If no objection, I will start making the change.

Regards,
Che-Liang

Current register class naming has a confusing prefix letter 'R' (it is
my bad), such as the first 'R' of RRegu32 (for unsigned 32-bit
registers).

I propose a 'Reg' + type name naming convention for register classes; such as:
  Regu16, Regu32, Regf32, Regf64
With one exception for predicate registers (capitalized first letter of 'pred'):
  RegPred

  Seems fine to me. And just curious, what the first 'R' of RRegu32
means?

Regards,
chenwj

That's fine with me. Unless there's a particular reason for it I would suggest perhaps changing the immediate syntax as well to swap it round, so it would be Immi32, Immi64, Immf32, etc. It doesn't bother me that much the way it currently is, but when there are lots of operations taking a register and an immediate, representing them in the same way might be a little more consistent?

Personally, I think I also might prefer an underscore to make it more readable for new users (Reg_u32, Reg_pred, Imm_i32, Imm_f32, etc). That's maybe just my own preference, so feel free to do it as you've suggested!

Dan

Che-Liang Chiou wrote:

That’s fine with me. Unless there’s a particular reason for it I would suggest perhaps changing the immediate syntax as well to swap it round, so it would be Immi32, Immi64, Immf32, etc.

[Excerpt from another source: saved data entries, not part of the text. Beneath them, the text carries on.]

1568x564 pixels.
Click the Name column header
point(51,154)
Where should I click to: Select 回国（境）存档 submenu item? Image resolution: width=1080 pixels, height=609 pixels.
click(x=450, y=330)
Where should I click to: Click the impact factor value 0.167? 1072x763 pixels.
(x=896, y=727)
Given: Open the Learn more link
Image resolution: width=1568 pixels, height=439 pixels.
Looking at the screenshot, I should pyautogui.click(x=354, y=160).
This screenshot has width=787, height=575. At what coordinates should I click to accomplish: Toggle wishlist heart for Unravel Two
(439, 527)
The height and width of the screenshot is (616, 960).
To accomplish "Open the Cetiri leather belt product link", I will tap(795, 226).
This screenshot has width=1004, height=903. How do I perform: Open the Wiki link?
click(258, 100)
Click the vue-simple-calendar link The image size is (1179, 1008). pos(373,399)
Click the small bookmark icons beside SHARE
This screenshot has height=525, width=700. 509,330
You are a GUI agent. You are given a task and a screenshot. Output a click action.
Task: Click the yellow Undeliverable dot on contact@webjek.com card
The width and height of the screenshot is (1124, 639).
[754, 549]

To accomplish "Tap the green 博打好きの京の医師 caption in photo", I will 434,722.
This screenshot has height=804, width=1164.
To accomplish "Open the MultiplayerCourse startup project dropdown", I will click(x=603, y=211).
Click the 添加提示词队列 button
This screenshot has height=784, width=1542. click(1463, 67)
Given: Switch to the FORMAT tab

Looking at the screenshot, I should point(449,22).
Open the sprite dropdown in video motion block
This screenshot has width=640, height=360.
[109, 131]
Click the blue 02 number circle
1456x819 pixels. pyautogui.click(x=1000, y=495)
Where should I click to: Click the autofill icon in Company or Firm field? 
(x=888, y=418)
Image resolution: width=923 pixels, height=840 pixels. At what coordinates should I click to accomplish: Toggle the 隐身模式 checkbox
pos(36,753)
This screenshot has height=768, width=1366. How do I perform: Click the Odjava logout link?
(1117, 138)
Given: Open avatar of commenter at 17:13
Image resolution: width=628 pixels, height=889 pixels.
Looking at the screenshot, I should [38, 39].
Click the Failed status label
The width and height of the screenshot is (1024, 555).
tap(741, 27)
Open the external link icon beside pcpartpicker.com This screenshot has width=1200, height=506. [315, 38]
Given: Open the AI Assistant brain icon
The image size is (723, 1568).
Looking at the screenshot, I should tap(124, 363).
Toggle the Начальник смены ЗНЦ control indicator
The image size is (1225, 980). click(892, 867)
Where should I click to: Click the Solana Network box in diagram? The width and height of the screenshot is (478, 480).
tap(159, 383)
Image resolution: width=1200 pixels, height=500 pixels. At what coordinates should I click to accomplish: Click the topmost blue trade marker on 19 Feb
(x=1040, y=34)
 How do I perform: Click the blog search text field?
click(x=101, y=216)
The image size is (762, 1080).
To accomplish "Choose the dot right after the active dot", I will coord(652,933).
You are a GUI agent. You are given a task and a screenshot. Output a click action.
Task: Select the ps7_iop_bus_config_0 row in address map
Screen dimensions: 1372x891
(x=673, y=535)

It doesn’t bother me that much the way it currently is, but when there are lots of operations taking a register and an immediate, representing them in the same way might be a little more consistent?

Personally, I think I also might prefer an underscore to make it more readable for new users (Reg_u32, Reg_pred, Imm_i32, Imm_f32, etc). That’s maybe just my own preference, so feel free to do it as you’ve suggested!

Dan

I’ve been considering the way registers are represented in the PTX back-end quite a bit lately, and I think we need to re-consider the way we handle registers in the PTX back-end. As is, we assume a fixed register set of typed and sized registers, which is more-or-less what the LLVM code generation framework expects. However, PTX is really a special-case target in that the register space is “infinite” and not really typed (yes, PTX allows register types, but I do not believe that is mandatory). The infinite nature of the register space gives us a few problems:

  1. We are currently constrained by the number of registers we specify in PTXRegisterInfo.td
  2. The LLVM register allocators are not really solving the right problem
  3. We miss opportunities for register re-use
    I’m sure there are more, but those are the ones I am thinking of now.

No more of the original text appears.